Portion of a data file
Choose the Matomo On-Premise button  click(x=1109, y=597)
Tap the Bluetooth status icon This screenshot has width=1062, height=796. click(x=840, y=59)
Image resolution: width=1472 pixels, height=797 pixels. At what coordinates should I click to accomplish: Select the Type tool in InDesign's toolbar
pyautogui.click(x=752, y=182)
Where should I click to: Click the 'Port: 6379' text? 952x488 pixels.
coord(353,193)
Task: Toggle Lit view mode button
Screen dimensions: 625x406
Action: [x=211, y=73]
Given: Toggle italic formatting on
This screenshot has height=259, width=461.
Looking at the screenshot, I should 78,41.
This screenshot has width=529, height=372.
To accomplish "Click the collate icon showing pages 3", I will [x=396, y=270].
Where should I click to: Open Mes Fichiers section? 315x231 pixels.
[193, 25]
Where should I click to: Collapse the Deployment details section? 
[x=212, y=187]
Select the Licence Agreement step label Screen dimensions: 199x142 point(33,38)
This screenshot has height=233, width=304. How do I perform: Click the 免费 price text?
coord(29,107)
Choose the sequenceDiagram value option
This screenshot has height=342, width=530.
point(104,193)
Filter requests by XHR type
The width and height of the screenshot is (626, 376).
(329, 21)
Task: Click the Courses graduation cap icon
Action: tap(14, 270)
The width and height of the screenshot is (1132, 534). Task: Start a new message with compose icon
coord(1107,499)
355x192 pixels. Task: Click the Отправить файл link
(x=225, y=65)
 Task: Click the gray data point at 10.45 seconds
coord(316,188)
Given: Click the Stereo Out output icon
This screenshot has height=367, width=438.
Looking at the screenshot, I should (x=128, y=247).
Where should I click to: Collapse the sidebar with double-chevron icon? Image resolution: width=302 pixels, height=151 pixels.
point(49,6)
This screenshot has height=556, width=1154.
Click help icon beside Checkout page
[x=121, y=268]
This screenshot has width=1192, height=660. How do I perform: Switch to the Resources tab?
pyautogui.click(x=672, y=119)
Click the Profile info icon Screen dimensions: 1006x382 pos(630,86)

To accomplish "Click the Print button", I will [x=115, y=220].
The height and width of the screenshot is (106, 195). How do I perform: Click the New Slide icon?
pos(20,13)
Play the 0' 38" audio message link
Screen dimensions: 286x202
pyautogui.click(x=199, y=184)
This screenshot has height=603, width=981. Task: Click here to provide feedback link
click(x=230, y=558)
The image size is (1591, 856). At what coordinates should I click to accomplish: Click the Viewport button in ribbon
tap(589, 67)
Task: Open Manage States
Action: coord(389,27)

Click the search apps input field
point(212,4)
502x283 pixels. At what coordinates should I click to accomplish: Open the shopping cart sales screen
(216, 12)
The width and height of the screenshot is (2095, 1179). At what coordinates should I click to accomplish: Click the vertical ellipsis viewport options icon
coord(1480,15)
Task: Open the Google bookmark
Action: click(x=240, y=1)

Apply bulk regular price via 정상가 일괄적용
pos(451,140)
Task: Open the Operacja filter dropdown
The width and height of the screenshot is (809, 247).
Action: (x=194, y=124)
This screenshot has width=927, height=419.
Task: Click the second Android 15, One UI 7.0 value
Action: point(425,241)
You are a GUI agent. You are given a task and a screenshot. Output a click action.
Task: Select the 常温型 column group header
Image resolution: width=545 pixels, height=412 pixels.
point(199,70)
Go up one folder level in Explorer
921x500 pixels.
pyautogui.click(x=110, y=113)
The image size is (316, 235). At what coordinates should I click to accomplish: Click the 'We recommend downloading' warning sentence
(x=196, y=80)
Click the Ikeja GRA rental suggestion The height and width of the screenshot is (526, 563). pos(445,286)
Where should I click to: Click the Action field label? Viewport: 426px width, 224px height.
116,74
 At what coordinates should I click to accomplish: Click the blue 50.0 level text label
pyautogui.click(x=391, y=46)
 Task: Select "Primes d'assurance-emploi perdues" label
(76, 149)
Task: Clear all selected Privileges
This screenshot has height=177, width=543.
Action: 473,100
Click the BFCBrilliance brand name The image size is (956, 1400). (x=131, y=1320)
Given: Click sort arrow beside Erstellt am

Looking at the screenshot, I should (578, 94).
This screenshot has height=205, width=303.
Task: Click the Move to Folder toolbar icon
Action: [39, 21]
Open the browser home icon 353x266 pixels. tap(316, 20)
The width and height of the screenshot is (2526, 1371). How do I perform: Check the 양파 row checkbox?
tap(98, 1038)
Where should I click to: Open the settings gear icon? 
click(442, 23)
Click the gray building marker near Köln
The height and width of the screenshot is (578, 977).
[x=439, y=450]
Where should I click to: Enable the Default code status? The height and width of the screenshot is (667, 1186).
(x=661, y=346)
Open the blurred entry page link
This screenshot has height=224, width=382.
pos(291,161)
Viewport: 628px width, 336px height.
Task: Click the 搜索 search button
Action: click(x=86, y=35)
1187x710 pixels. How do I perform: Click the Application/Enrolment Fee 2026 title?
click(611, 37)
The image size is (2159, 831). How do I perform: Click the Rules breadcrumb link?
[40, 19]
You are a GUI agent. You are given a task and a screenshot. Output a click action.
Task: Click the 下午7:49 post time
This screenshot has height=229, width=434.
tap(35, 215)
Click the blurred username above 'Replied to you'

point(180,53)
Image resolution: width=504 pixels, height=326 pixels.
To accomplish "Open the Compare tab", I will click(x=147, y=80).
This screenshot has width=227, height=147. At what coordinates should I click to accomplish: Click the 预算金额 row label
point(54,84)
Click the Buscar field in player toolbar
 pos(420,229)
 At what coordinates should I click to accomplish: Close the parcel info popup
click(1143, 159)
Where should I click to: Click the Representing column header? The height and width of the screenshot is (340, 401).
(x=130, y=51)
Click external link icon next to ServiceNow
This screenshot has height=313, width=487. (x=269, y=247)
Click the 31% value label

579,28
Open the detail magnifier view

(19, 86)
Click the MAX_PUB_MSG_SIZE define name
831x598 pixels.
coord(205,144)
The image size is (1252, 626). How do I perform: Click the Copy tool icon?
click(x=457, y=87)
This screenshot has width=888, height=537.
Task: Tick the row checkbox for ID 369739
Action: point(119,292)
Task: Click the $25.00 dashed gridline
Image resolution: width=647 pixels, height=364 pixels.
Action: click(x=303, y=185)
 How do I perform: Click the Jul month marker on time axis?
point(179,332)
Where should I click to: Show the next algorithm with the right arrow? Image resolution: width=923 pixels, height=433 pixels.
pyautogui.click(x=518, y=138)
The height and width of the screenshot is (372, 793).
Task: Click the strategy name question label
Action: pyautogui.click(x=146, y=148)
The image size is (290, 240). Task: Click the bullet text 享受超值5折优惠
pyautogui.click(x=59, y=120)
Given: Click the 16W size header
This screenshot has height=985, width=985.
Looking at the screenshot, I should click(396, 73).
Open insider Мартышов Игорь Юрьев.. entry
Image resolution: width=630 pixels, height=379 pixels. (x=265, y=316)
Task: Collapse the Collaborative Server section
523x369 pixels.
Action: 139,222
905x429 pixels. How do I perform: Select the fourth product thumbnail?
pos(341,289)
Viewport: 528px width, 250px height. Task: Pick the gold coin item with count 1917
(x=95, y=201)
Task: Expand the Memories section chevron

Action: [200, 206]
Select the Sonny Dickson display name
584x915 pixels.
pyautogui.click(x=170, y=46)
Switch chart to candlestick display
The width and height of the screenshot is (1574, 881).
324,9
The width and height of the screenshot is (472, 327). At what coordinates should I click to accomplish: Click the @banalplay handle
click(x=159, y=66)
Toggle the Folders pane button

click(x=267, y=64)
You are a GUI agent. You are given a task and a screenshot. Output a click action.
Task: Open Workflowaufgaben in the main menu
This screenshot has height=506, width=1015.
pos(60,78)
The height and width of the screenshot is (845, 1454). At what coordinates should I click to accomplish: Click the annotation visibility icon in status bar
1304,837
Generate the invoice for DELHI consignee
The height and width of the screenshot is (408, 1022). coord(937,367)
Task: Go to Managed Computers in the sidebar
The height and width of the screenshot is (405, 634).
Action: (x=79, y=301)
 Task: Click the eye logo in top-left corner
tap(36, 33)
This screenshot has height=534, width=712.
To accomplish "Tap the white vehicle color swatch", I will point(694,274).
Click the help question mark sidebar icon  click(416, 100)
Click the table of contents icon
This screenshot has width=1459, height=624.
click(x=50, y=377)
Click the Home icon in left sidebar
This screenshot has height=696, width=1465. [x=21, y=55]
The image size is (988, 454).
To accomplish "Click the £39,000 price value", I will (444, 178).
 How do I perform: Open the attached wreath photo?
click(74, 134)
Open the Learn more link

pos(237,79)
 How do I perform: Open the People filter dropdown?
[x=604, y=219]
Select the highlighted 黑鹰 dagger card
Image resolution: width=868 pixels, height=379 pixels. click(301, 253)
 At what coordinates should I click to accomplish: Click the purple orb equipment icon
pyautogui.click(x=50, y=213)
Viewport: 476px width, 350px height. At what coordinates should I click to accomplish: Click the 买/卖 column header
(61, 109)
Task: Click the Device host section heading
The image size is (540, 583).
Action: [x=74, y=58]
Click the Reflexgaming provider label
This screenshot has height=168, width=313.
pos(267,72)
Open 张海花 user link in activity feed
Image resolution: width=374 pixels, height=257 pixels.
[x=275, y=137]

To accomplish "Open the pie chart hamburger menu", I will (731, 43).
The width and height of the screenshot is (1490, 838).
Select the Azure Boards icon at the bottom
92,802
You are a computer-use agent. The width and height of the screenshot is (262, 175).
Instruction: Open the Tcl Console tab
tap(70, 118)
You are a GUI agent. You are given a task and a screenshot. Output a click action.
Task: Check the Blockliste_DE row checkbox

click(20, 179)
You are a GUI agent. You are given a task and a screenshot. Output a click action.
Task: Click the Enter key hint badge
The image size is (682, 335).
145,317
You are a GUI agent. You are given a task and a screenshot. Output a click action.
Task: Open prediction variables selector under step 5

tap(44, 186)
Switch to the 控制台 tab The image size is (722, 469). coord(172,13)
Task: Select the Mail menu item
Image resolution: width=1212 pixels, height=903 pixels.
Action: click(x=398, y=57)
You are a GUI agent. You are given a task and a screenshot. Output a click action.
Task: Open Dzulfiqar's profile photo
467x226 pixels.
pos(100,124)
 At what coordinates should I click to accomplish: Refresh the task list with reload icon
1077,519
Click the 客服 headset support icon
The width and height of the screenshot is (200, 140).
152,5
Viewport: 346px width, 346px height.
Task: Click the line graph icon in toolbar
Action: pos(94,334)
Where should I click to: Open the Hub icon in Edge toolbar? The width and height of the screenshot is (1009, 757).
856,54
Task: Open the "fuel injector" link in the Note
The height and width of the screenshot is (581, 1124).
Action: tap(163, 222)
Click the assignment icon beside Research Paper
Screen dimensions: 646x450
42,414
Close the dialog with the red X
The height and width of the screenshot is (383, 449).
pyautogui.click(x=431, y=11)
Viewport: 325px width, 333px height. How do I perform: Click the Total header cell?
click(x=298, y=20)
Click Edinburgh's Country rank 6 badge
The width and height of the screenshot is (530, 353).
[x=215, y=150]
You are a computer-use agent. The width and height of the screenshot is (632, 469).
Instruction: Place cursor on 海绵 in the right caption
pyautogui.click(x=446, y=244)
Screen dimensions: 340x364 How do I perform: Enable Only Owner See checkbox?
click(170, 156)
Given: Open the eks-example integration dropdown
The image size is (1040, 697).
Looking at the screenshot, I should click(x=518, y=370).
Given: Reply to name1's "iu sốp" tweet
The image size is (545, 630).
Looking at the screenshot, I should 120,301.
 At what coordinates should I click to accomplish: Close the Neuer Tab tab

## [Given instruction]
Set out the listing from the line containing "Viewport: 476px width, 350px" up to and including the line containing "Action: pos(94,334)" as a numbered list, leaving out blank lines.

## [Correct response]
1. Viewport: 476px width, 350px height. At what coordinates should I click to accomplish: Click the 买/卖 column header
2. (61, 109)
3. Task: Click the Device host section heading
4. The image size is (540, 583).
5. Action: [x=74, y=58]
6. Click the Reflexgaming provider label
7. This screenshot has height=168, width=313.
8. pos(267,72)
9. Open 张海花 user link in activity feed
10. Image resolution: width=374 pixels, height=257 pixels.
11. [x=275, y=137]
12. To accomplish "Open the pie chart hamburger menu", I will (731, 43).
13. The width and height of the screenshot is (1490, 838).
14. Select the Azure Boards icon at the bottom
15. 92,802
16. You are a computer-use agent. The width and height of the screenshot is (262, 175).
17. Instruction: Open the Tcl Console tab
18. tap(70, 118)
19. You are a GUI agent. You are given a task and a screenshot. Output a click action.
20. Task: Check the Blockliste_DE row checkbox
21. click(20, 179)
22. You are a GUI agent. You are given a task and a screenshot. Output a click action.
23. Task: Click the Enter key hint badge
24. The image size is (682, 335).
25. 145,317
26. You are a GUI agent. You are given a task and a screenshot. Output a click action.
27. Task: Open prediction variables selector under step 5
28. tap(44, 186)
29. Switch to the 控制台 tab The image size is (722, 469). coord(172,13)
30. Task: Select the Mail menu item
31. Image resolution: width=1212 pixels, height=903 pixels.
32. Action: click(x=398, y=57)
33. You are a GUI agent. You are given a task and a screenshot. Output a click action.
34. Task: Open Dzulfiqar's profile photo
35. 467x226 pixels.
36. pos(100,124)
37.  At what coordinates should I click to accomplish: Refresh the task list with reload icon
38. 1077,519
39. Click the 客服 headset support icon
40. The width and height of the screenshot is (200, 140).
41. 152,5
42. Viewport: 346px width, 346px height.
43. Task: Click the line graph icon in toolbar
44. Action: pos(94,334)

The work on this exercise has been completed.